We report studies of MBE-grown bilayer structures with one quintuple layer (QL) of pure TI on top of 6-QL of Cr-doped TI. Here TI is either Bi$_{2}$Se$_{3}$ or (Bi,Sb)$_{2}$Te$_{3}$. For 10{\%} Cr-doping, both systems exhibited a similar bulk Curie temperature $T_{c}^{3D} \sim $35 K from the onset of anonymous Hall effect (AHE). However, the AHE was much weaker in the Bi$_{2}$Se$_{3}$ system. Scanning tunneling spectroscopic (STS) studies revealed a gap opening in the SS below $T_{c}^{2D} (>\sim $210 K) for both systems, but the gap in the Bi$_{2}$Se$_{3}$ system was much more inhomogeneous, probably due to larger lattice strain variations from Cr doping.

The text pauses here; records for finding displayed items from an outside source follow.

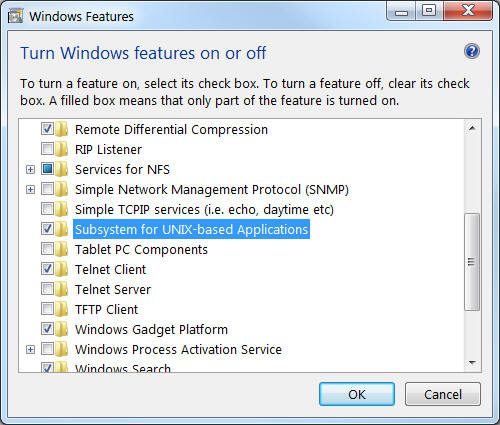Image resolution: width=500 pixels, height=425 pixels.
Task: Click the Windows Features title bar icon
Action: 15,16
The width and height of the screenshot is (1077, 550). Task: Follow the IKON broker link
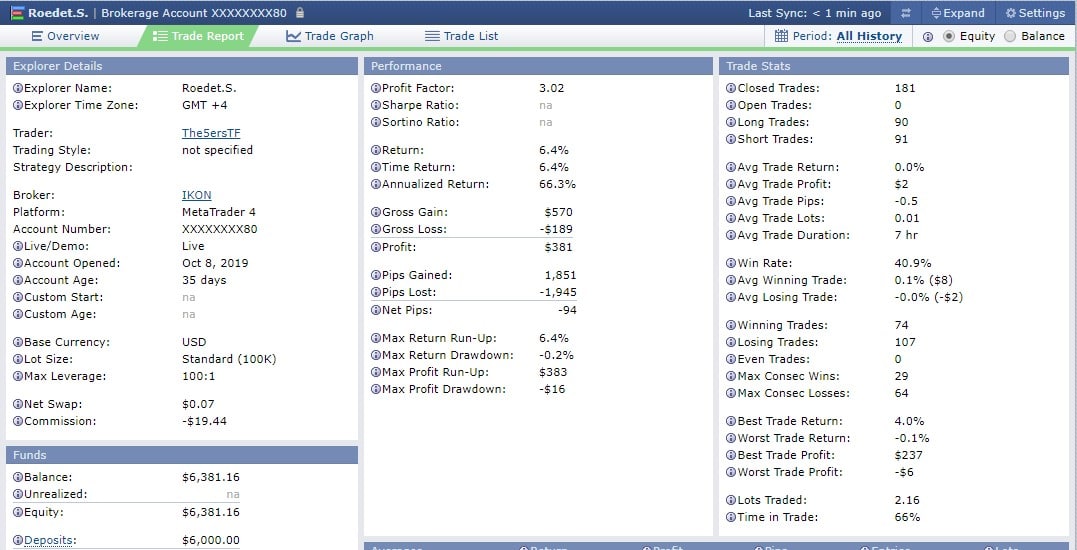click(197, 195)
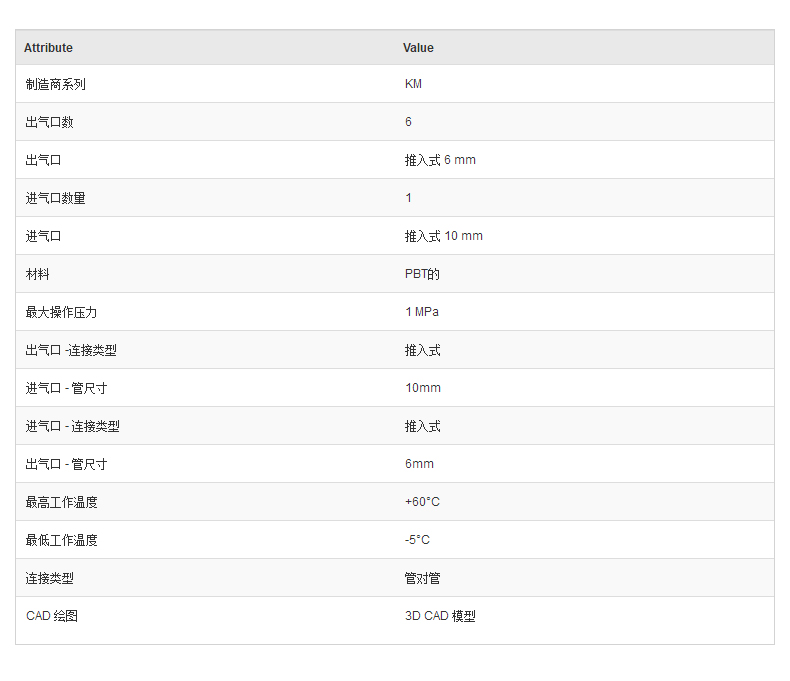790x681 pixels.
Task: Click the Value column header
Action: point(418,48)
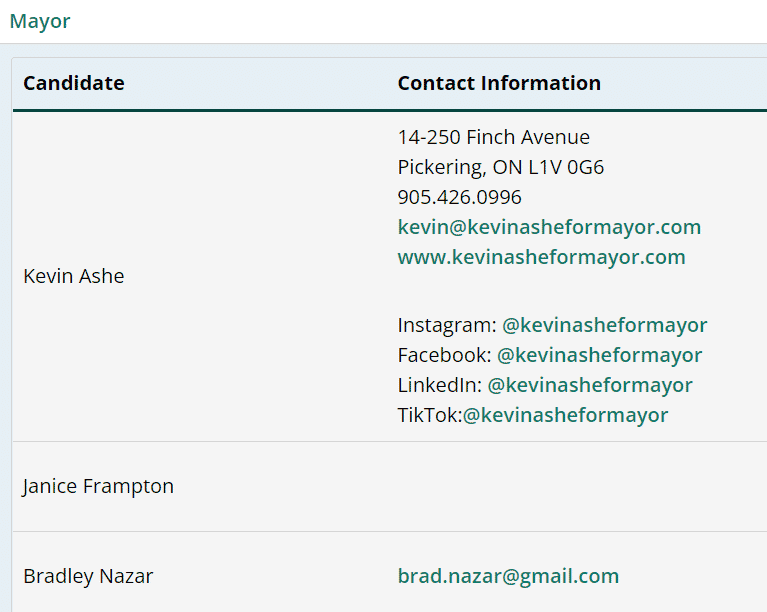767x612 pixels.
Task: Click the Bradley Nazar candidate name
Action: click(x=88, y=576)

Given that the SS gap only opens under out-of-plane long-range magnetization, strain variations could induce varying orientation of magnetic domains, thus the appearance of gap inhomogeneity. Double spectral resonances associated with topological spin textures around isolated magnetic impurities were also observed along the boundaries of gapped and gapless regions only in the Bi$_{2}$Se$_{3}$ system. Theoretically finite coupling among these isolated topological spin textures could be induced by tuning the Fermi level of the TI away from the Dirac point. We shall verify this prediction by studying the spectral evolution of the double resonances in the Bi$_{2}$Se$_{3}$ system with a backgate voltage.